Je me serrai à nouveau contre lui, tentant de m’accrocher à ce sentiment comme à une bouée de sauvetage, ou à une étoile bienveillante, dans un ciel de nuit, qui aurait indiqué au voyageur égaré la direction à suivre afin de parvenir à retrouver le chemin du retour.

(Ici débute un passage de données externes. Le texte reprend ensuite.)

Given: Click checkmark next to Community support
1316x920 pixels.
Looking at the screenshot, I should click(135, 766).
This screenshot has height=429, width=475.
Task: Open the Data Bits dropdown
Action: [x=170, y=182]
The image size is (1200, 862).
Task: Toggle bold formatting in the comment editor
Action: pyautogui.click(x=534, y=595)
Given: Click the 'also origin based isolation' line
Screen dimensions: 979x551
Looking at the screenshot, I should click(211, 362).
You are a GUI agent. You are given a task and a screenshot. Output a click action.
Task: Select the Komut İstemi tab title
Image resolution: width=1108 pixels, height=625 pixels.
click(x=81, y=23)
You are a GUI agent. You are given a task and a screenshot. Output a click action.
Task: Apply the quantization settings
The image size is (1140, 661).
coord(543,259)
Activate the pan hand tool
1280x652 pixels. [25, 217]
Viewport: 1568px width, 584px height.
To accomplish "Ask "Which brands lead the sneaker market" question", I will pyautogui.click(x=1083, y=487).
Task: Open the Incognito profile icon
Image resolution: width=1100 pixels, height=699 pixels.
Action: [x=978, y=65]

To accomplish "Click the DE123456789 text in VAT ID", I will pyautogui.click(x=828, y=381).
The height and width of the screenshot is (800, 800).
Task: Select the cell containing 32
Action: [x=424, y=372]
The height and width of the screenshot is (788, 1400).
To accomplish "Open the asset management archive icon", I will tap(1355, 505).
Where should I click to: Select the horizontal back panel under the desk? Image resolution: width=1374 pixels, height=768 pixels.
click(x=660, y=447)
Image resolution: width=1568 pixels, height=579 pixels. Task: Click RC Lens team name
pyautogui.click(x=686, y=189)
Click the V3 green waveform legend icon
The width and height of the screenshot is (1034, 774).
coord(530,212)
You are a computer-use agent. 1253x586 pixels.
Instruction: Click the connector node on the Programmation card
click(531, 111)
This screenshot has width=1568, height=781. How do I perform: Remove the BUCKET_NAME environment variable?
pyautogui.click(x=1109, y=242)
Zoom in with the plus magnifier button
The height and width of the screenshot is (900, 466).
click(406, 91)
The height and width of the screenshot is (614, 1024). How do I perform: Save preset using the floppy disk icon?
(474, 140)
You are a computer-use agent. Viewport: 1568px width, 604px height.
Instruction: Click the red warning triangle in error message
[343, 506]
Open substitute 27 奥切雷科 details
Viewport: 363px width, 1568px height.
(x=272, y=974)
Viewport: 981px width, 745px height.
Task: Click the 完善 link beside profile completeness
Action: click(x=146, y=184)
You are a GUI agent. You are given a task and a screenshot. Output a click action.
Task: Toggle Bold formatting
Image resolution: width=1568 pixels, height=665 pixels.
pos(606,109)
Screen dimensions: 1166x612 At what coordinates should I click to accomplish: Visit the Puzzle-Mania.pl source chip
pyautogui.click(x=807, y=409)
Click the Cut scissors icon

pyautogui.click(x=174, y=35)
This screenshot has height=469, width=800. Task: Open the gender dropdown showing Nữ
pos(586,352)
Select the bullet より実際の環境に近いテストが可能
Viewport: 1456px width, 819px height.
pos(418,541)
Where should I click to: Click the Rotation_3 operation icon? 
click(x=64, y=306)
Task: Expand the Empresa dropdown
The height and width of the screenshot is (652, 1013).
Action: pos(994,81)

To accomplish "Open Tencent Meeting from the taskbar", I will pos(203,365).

Les jours passèrent. Nous continuions à progresser lentement, à travers le Zimbabwe, puis le Botswana, jusqu’à parvenir finalement en Afrique du Sud. Mon désir de fuite ne me quittait pas, ni celui d’apaiser la douleur à la fois physique et morale que me procurait mon choix de renoncement. Il fluctuait d’une manière pénible, devenant parfois plus intense, ou me laissant, à certains moments, un peu de répit. Néanmoins, je sentais que ma volonté durcissait. Une chose était certaine, je voulais parvenir à maîtriser ma soif. A la dominer tout à fait, comme Edward ou encore Kaly pouvaient le faire. Cette dernière ne se nourrissait que rarement, et elle nous avait expliqué qu’elle y trouvait un immense bonheur. Je voyais, en effet, dans sa mémoire, quels étaient les effets de ce mode de vie, et ils étaient absolument fascinants. Mais pour l’heure, ils demeuraient hors de ma portée et j’évitai de trop les contempler pour ne pas regretter, en plus, de ne pouvoir les atteindre, car j’avais bien du mal à envisager que mon corps puisse supporter une telle privation. J’avais vu à quoi m’avaient réduite les quelques jours où il m’avait été impossible de boire, et je voulais à tout prix éviter que cela puisse se reproduire. Mais je devais aussi être capable de me détacher davantage de ma dépendance que ce que j’avais pu faire jusqu’à présent.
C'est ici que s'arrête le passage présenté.